◆ REQUIRED TASK ◆
According to the article below on Oklahoma's child shelters, how far above the national average was Oklahoma's rate of taking away children in 2010?

With no “expert” to be found, the director of DHS's children and family services division, Deborah Smith, gave the usual excuse:  We don’t like shelters either, we really wish the children all could be in families, but we just don’t have enough foster parents.


            She failed to explain what it was about Oklahoma that made it so different from all the states that have dramatically curbed the use of shelters.

Here’s one key difference: Oklahoma takes away far too many children.

            After systematically ignoring the issue for more than a year, the team of reporters writing most of the child welfare stories in The Oklahoman finally noted in a sidebar Sunday that “Oklahoma traditionally has taken children into custody at a much higher rate than the national average.”

And, at the very bottom of the main story, the reporters included this from Oklahoma State Rep. Ron Peters:

Peters said he believes the big problem is DHS has been taking too many children into custody. … Peters said many reunifications occur within the first week. In cases where the children's safety isn't in jeopardy, everyone would be better off if necessary services were provided and the children were left in the home so they wouldn't have to experience the trauma of being taken to an unfamiliar home or shelter, he said.

            But The Oklahoman made two errors.  First, in noting that Oklahoma had “drastically [reduced] the number of children removed from homes” the figures the newspaper gave actually confused the number of children in foster care on any given day with the number of children removed over the course of a year. 

That mistake is less of a problem than it otherwise might be because, in fact, both figures have declined by about one-third since 2007.  But the bigger mistake the reporters made was failing to note that, even with these declines, in 2010, the most recent year for which comparative data are available, Oklahoma still was taking away children at a rate 30 percent above the national average.  And the number of children in foster care on any given day was more than 40 percent above the national average.

            And Oklahoma’s record might be getting worse.

            The stories note that for awhile, DHS had begun to get the shelter population under control.  But now, the shelter population has skyrocketed again, with both shelters often overcrowded and at least one in violation of the state fire code.  The newspaper quotes from a state fire marshal’s inspection on May 31, 2011:

            “The overcrowding of this facility creates a serious and immediate risk to the lives and life safety and welfare to all occupants and residents.”

◆ DATA SHOWN ◆
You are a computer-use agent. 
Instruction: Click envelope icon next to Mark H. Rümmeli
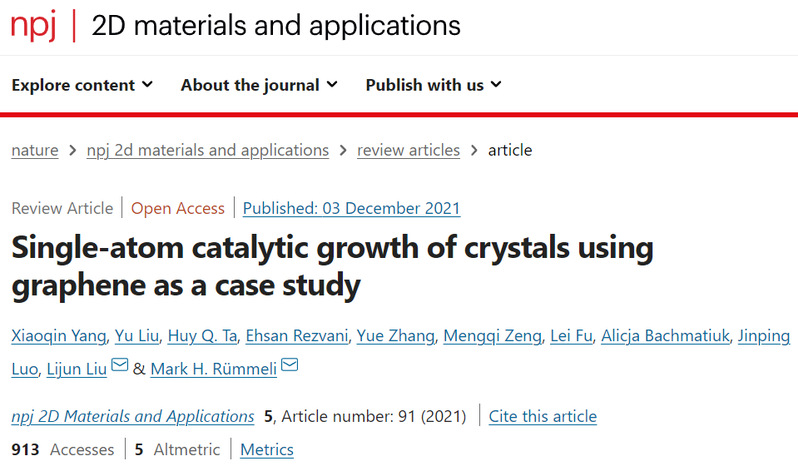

◆ COMPLETE ANSWER ◆
30 percent above the national average.